Commission annoncée par Tebboune : pourquoi Macron a choisi Stora
Par Mohamed K. – L’historien Benjamin Stora, qui coprésidera la commission chargée d’effectuer un «travail mémoriel», comme annoncé par le président Tebboune lors de l’entretien qu’il a accordé au journal français L’Opinion, avait appelé le président français, Emmanuel Macron, à «aller vers plus de vérité» dans la reconnaissance des crimes commis par la France coloniale en Algérie. «Arrivons-nous, enfin, à sortir de l’amnésie à propos de cette guerre longtemps jamais nommée ?» s’était-il interrogé dans une tribune parue dans Mediapart.
Stora s’était référé à son ouvrage paru en 1991, La Gangrène et l’Oubli, pour rappeler qu’il avait «tenté de montrer comment ce conflit ne se finissait pas, dans les têtes et dans les cœurs, parce que de part et d’autre de la Méditerranée, elle (la guerre, ndlr) n’avait pas été suffisamment nommée, montrée, assumée dans et par une mémoire collective». Pour lui, «la reconnaissance des crimes et pratiques commis pendant la guerre d’Algérie» est «une condition essentielle pour aller vers une mémoire plus apaisée».
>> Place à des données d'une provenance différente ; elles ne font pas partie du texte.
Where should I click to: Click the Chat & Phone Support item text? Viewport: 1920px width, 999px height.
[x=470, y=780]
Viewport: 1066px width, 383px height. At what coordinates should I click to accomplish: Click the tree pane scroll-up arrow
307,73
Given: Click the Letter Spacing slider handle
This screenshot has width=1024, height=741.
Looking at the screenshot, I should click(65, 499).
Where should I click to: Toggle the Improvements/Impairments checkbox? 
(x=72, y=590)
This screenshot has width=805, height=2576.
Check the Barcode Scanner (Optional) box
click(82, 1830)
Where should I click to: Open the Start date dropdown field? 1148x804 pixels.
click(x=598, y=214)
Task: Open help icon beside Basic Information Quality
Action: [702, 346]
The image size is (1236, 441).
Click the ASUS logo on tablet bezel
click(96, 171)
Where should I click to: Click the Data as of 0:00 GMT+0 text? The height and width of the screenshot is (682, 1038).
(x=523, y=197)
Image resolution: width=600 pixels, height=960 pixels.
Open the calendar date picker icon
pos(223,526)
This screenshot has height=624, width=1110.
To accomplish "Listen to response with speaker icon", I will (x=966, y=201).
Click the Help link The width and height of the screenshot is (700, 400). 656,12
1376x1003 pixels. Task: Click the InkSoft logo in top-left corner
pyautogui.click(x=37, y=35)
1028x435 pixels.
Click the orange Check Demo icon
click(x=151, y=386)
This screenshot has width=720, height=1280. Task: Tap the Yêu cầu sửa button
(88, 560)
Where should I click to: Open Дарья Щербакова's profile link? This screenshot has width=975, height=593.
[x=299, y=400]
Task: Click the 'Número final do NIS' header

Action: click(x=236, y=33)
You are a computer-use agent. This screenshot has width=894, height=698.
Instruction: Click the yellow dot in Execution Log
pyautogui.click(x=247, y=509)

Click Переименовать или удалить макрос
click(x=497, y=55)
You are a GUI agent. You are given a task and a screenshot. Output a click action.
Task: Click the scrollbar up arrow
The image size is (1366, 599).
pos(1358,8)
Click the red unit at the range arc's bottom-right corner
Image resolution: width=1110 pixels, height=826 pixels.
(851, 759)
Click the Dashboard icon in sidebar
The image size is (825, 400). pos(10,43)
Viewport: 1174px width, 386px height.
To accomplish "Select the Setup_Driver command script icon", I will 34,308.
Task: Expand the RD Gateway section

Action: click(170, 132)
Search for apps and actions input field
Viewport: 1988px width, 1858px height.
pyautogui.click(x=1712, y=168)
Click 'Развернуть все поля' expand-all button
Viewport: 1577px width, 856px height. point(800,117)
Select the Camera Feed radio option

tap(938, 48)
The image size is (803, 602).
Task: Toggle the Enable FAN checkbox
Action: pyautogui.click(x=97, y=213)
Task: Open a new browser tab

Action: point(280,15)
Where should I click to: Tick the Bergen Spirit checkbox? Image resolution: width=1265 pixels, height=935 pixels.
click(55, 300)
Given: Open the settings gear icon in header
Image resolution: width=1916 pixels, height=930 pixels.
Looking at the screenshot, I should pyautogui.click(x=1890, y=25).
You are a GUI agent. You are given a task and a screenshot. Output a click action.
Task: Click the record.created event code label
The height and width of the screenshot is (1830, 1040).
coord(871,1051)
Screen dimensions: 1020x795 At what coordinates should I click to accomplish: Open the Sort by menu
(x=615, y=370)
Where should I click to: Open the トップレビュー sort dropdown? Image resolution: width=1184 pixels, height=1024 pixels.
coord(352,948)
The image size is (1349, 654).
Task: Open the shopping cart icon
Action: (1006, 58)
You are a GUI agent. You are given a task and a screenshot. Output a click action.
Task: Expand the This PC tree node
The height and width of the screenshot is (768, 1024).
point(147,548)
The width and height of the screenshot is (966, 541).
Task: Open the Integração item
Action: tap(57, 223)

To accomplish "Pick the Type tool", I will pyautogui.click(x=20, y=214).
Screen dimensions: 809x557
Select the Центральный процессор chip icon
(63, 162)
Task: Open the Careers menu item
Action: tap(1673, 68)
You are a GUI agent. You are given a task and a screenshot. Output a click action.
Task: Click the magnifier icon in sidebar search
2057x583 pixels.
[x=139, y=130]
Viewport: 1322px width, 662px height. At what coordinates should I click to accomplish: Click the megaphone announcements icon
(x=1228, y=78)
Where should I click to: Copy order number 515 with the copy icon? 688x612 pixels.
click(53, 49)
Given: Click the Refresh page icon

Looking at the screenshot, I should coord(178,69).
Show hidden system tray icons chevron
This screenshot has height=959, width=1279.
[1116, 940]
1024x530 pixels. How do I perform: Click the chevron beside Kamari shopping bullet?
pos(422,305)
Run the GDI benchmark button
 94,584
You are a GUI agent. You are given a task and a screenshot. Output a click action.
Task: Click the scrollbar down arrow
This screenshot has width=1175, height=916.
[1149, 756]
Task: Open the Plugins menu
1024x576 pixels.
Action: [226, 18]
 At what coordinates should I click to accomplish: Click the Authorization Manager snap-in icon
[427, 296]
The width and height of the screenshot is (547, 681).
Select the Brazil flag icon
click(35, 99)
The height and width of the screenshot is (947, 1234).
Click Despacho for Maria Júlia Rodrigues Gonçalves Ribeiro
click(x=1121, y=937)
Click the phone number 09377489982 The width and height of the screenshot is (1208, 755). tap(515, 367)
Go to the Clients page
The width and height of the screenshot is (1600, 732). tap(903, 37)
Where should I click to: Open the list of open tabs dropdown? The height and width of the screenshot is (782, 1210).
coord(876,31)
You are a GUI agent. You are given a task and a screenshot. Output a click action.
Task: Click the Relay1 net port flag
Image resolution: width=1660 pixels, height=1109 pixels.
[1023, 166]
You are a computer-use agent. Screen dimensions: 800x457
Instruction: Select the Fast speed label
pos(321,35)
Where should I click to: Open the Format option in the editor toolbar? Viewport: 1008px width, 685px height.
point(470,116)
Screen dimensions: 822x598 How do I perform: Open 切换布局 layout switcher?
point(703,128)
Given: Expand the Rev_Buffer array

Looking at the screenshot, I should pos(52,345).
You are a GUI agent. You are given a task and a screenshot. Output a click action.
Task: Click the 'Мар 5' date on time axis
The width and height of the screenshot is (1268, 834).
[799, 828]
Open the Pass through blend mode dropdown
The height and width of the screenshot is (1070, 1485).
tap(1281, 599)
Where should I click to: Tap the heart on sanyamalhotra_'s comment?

Aussi, avait estimé l’historien natif de Constantine, la «prise de position» de Macron «renvoie aussi à la question des disparus de la Guerre d’Algérie». Pour Benjamin Stora, en effet, le corps de Maurice Audin «n’a jamais été retrouvé, comme ceux de milliers d’Algériens pendant la Bataille d’Alger, ou d’Européens à Oran dans l’été 1962». «Comment faire son deuil de cette guerre si l’on n’évoque pas le sort des personnes qui n’ont jamais été enterrées ? Et qui continuent d’errer, comme des fantômes, dans les consciences collectives, françaises et algériennes ?» s’était-il demandé, estimant que «sortir de l’effacement, de la disparition permet de s’approcher de la réalité, de la réconciliation possible».
Cette déclaration du président français «n’est pas un verdict définitif à propos de la Guerre d’Algérie», avait encore souligné Benjamin Stora. «Elle dit des faits, déjà établis depuis longtemps par les historiens, maintient ouverte la porte des controverses citoyennes pour sortir de la rumination du passé et des blessures mémorielles, encourage les acteurs et témoins à parler de leurs souffrances, en particulier les anciens appelés d’Algérie», observait l’auteur de La Guerre d’Algérie expliquée à tous, pour qui cette reconnaissance «recrée les outils d’un travail de mémoire jamais clos, en soulignant aussi la nécessaire ouverture, des deux côtés de la Méditerranée, des archives de la Guerre d’Algérie».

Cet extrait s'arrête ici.